Redis master-slave architecture

A master-slave replication

A single Redis can carry QPS ranging from tens of thousands to tens of thousands. For caches, this is generally used to support high read concurrency. Therefore, the architecture is made into a master-slave architecture, with one master and many slaves. The master is responsible for writing and copying data to other slave nodes, and the slave nodes are responsible for reading. All read requests go from the node. In this way, it is also easy to achieve horizontal expansion and support high read concurrency.

Redis Replication -> Master/slave Architecture -> Read/write Separation -> Horizontal expansion supports high read concurrency

The core mechanism of Redis Replication

Redis replicates data to slave nodes asynchronously. However, starting from Redis2.8, slave nodes periodically confirm the amount of data they replicate each time.
A master node can be configured with multiple slave nodes.
Slave nodes can also connect to other slave nodes.
The slave node does not block the normal operation of the master node.
The slave node does not block its own query operation when performing replication. Instead, it uses the old data set to provide services. However, when the replication is complete, the old data set needs to be deleted and the new data set needs to be loaded. At this time, the external service will be suspended.
The slave node is used for horizontal capacity expansion and read/write separation. The expanded slave node improves read throughput.

Note that if you use a master/slave architecture, it is recommended to enable persistence for master nodes. It is not recommended to use slave nodes as data hot standby for master nodes, because then if you turn off persistence for master nodes, The data may be empty when the master is down and restarted, and may be lost as soon as the slave node is replicated.

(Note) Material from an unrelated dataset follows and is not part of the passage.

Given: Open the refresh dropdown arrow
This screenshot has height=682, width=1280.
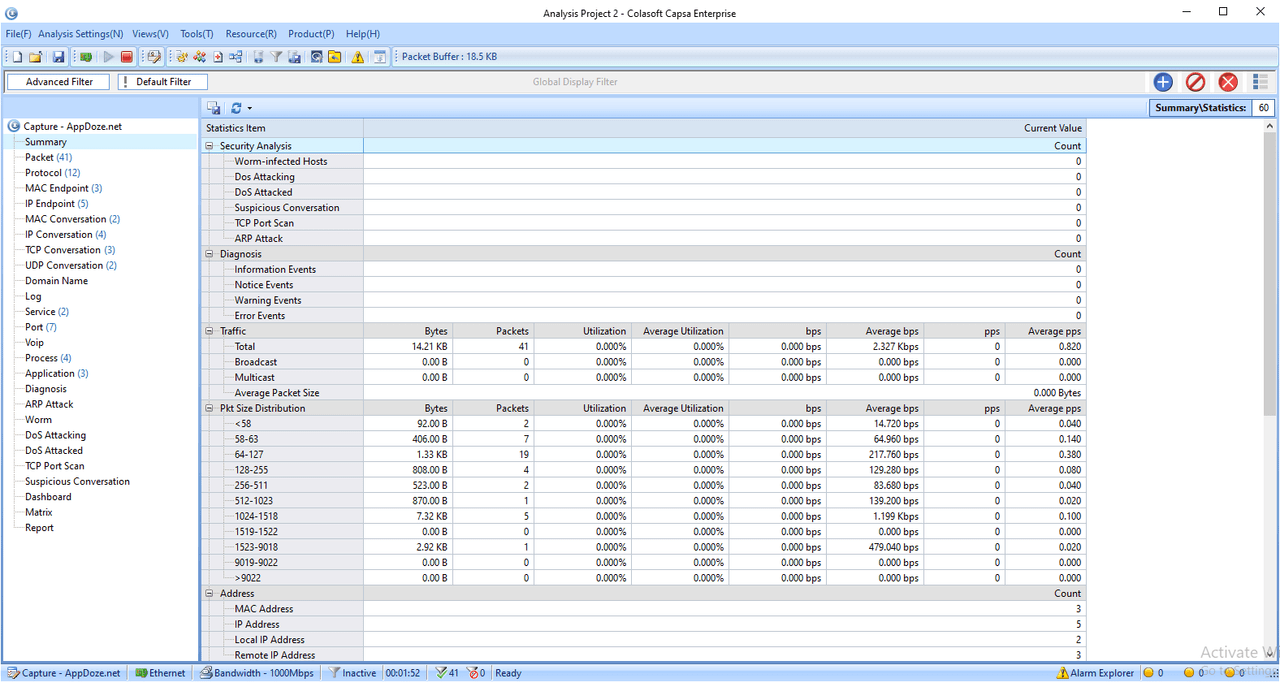Looking at the screenshot, I should tap(249, 108).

In addition, the master of various backup schemes, also need to do. If all local files are lost, select an RDB from the backup to restore the master. This ensures that data is available at startup. Even with the high availability mechanism described later, the slave node can automatically take over the master node. However, it is also possible that the Master node automatically restarts before Sentinel detects a master failure, or that all slave node data on it may be wiped clean.

The core principles of Redis master-slave replication

When a slave node is started, it sends a PSYNC command to the master node.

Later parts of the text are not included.